Шестнадцатого, в пятницу, к вечеру в землянку зашёл Бурцев. Сел у печки.
— Михаил Дмитриевич — завтра.
Гладков, через стол:
— На колёсах?
— Полуторкой. По бумагам.
Бурцев провёл пальцем по корешку тетради, не открывая. Посидел десять минут. Вышел.
После него Шестаков молча подвинул на столе кружку из дальнего угла на ближний — место для семнадцатого. Гладков увидел, не сказал.
Семнадцатого в первой половине дня к штабной подошла полуторка с тыловой стороны. Я был на стоянке у соседнего капонира, проверял с Прокопенко крепление колодок. Услышал — мотор полуторки знакомо чихнул на холостых, потом стих.
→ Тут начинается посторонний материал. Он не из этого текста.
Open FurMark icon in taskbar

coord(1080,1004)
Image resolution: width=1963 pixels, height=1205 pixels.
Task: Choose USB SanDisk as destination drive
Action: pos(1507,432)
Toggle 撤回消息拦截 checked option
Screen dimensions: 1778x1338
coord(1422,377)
— Михаил Дмитриевич, — сказал Прокопенко, не оборачиваясь.
Я пошёл к штабной.
Из кабины вышел человек в шинели на меху, планшет на боку. Шинель сидела на нём свободнее, чем должна была. Лицо было обтянутое, щёки запавшие. Он постоял у подножки, опершись рукой о борт, подождал секунду — не оттого, что ноги не держали, а оттого, что нужно было дать себе мерку.
Из штабной вышел Кожуховский с газетой. Передал её Кравцову молча. Кравцов взял, не развернул, переложил в левую руку.
Кравцов заметил меня первым.
— Соколов.
Голос был узнаваемый. Подрезанный — на полтона тише, чем я помнил. Слово вышло сухо.
— Михаил Дмитриевич.
— На месте?
— На месте.
Он постоял, держа газету. Потом протянул мне правую руку.
Я её пожал. Рукопожатие у него вышло долгим — не сильным, не слабым; на полсекунды дольше, чем у любого другого вернувшегося из санбата. Он отнял руку первым.
Гладков подошёл чуть позже, через моё плечо, кивнул Кравцову, отступил. Не лез. Бурцев стоял в стороне у штабной, склонил голову один раз, не подошёл сразу.
— Где разместили? — спросил Кравцов.